Daily 11:30 am-2:30 pm and 5:30-10 pm
Bethesda (Red Line)
69 decibels (Conversation is easy)

Editorial Review

Tom Sietsema: Revisiting old neighbors in Bethesda

As newcomers settle in, Tom checks out a refreshed Passage to India.

A Taste of Bethesda

By Tom Sietsema
Sunday, March 19, 2006

The bar for Indian restaurants in the Washington area is as high as it's ever been, which is good news for those of us who find the cuisine of that subcontinent so enticing. With the arrival of Delhi Club in Arlington, Nirvana downtown and the new Rasika in Penn Quarter, diners are discovering there's more to the genre than samosas, tandoori chicken and sitar music. So it was in that context that I returned to Passage to India .

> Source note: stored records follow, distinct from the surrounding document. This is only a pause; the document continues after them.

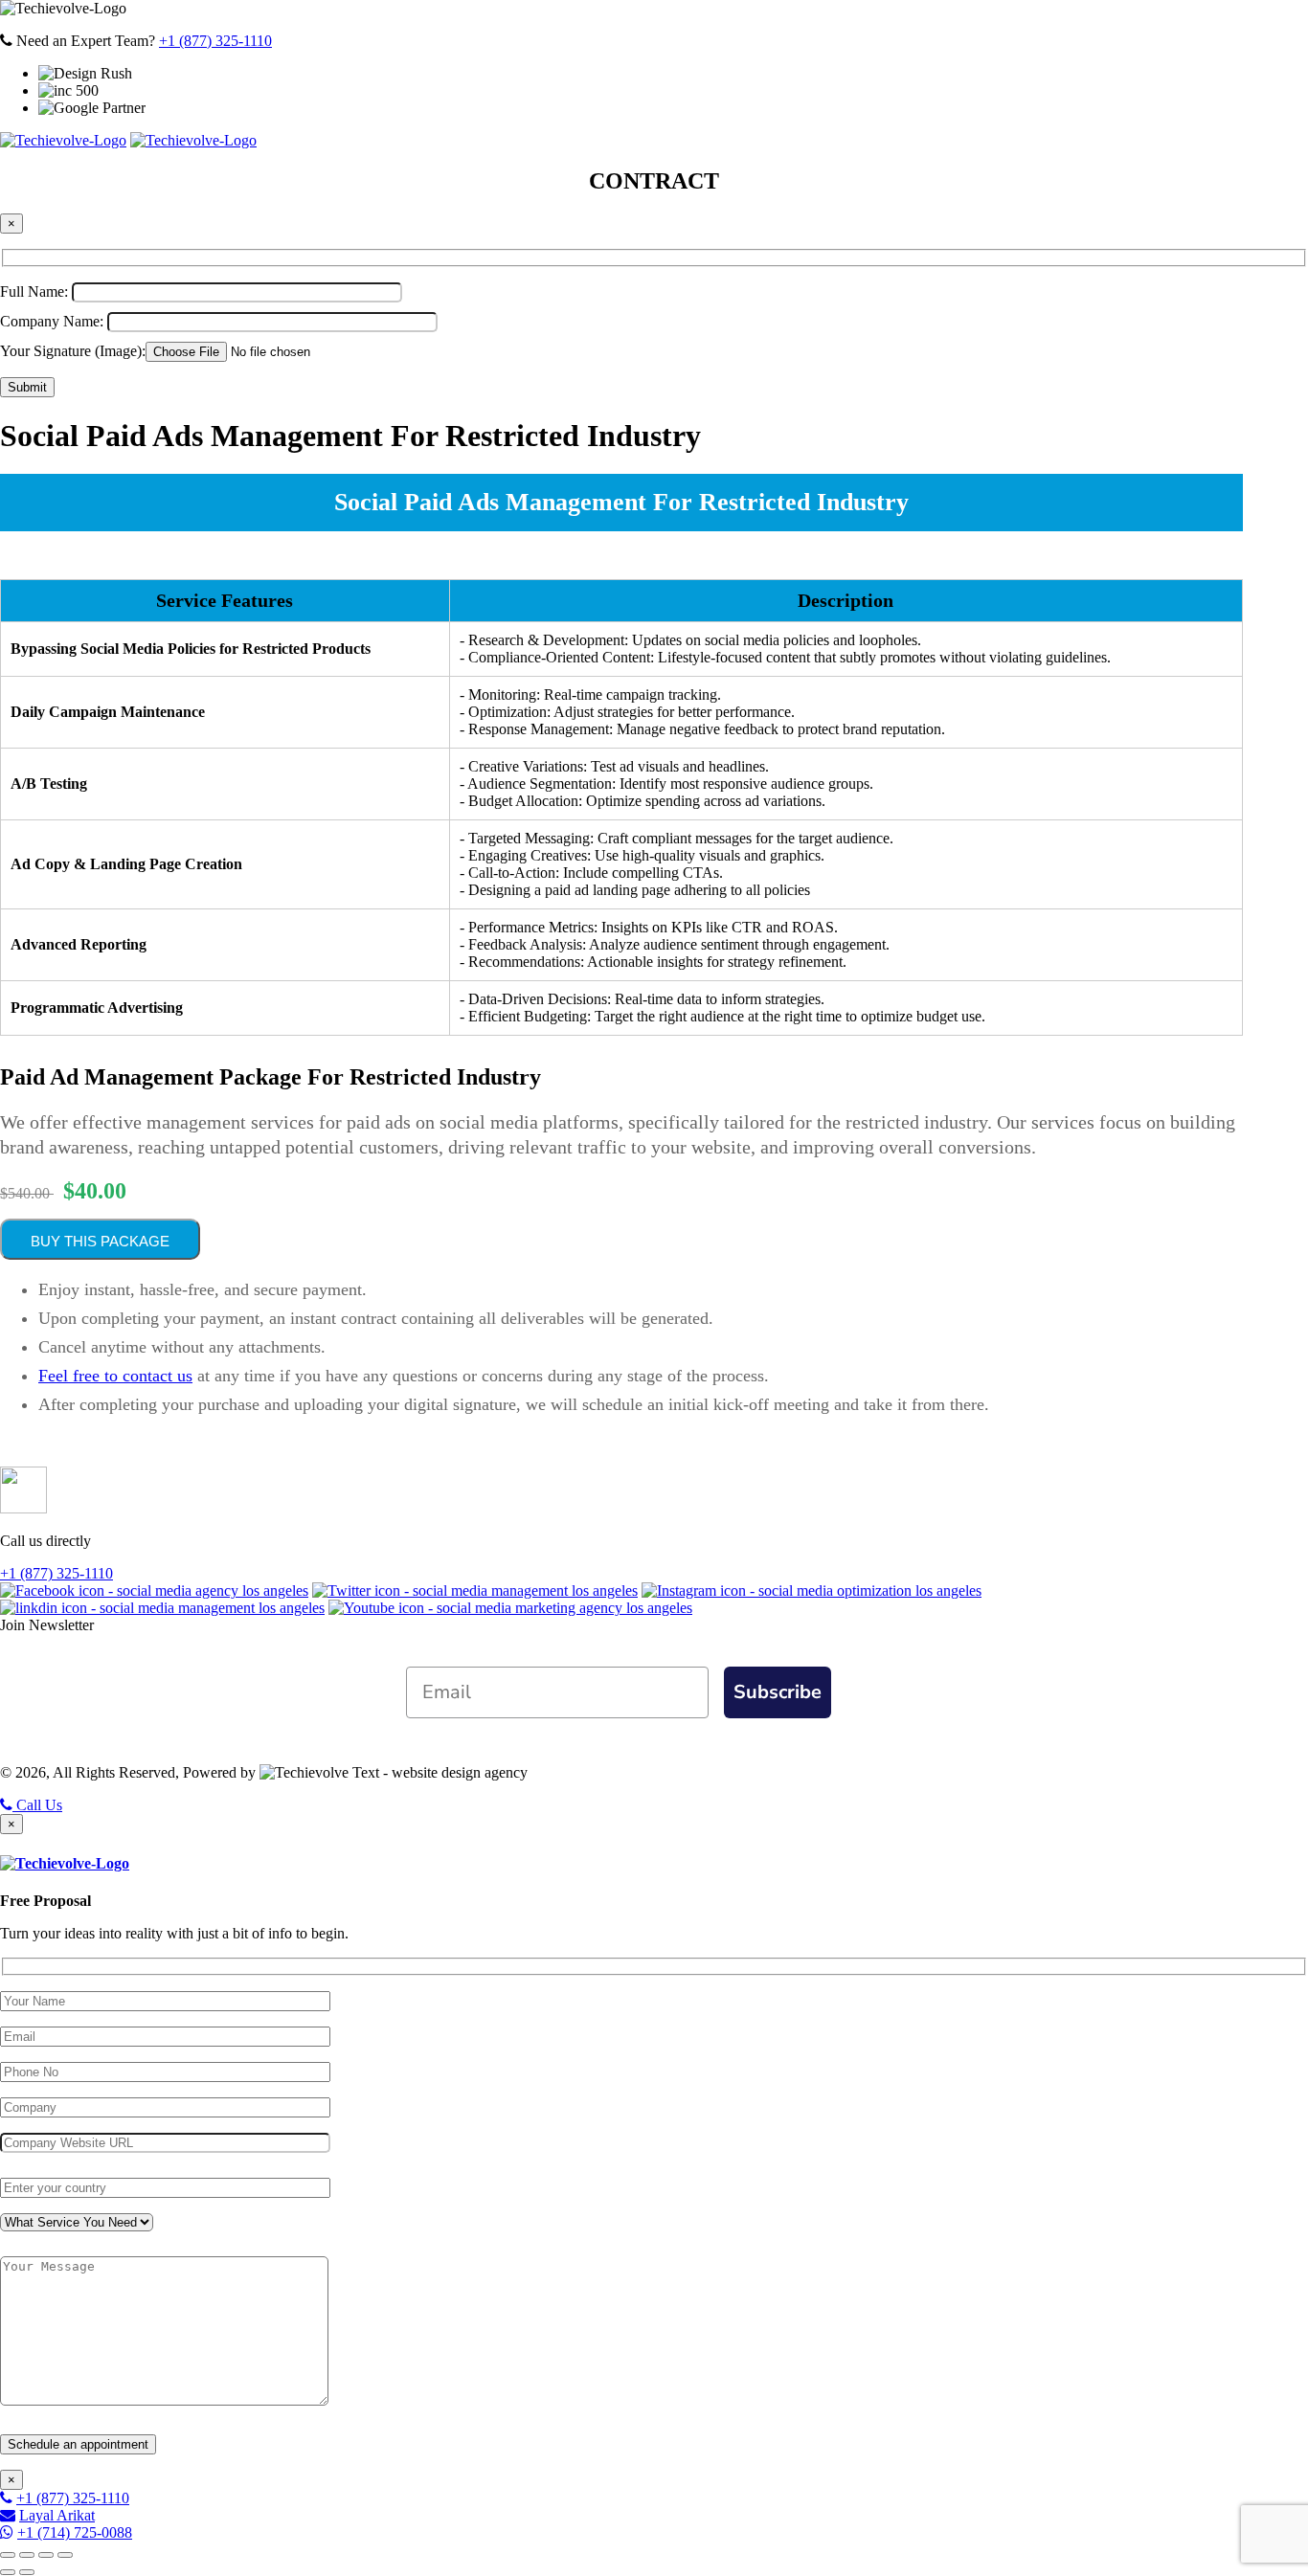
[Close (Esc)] (7, 2555)
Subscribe (777, 1692)
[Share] (26, 2555)
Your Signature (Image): (73, 351)
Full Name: (36, 291)
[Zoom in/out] (65, 2555)
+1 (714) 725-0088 (74, 2532)
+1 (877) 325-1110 (215, 41)
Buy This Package (100, 1241)
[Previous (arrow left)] (7, 2572)
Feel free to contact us (115, 1375)
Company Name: (53, 321)
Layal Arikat (57, 2515)
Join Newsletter (47, 1625)
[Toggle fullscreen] (46, 2555)
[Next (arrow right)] (26, 2572)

No sooner do you walk through the door than you're enveloped in a cloud of sweet spices and whisked to a faraway place. Pretty white lattice screens in the windows help keep the sun out, while carved wood panels in the dining room lend an ornate touch. Passage to India is one of Bethesda's most civilized places to unwind over a meal.

It can also be one of the suburb's most delicious. Chef-owner Sudhir Seth cooked at the very good Heritage India in Glover Park before he set sail here in 2003. His current menu is divided into categories that reflect the breadth of India's culinary contributions. Thus North India is represented, quite nicely, by a robust goat curry, and West India gets acknowledged with tender morsels of gingery chicken in a verdant cloak of cilantro puree, a sauce excited with jalapenos and bright with fresh mint. My favorite appetizer is more nouvelle, a nutmeg-scented kebab of chicken: four soft, slender rolls with centers of white cheese mixed with jalapeno. Invariably, I round out a meal with one or more side dishes: Spinach pulses with chili powder, and basmati rice comes with a generous mix of nuts and dried fruit.

Other dishes suggest inattention behind the kitchen doors. The yellow mustard sauce that moistens an entree of halibut begs to be mopped up with a swatch of naan, though the fish itself is overcooked. Shrimp arrive in a vague tamarind sauce, and an order of yellow lentils adds up to a dreary, one-note puree.

Still, the restaurant counts more charms than disappointments. Notice how the bow-tied server took your order without taking down a word? See how fast the Indian-style ice cream ringed in orange sauce disappears? Passage to India is a contender, if not always a champion.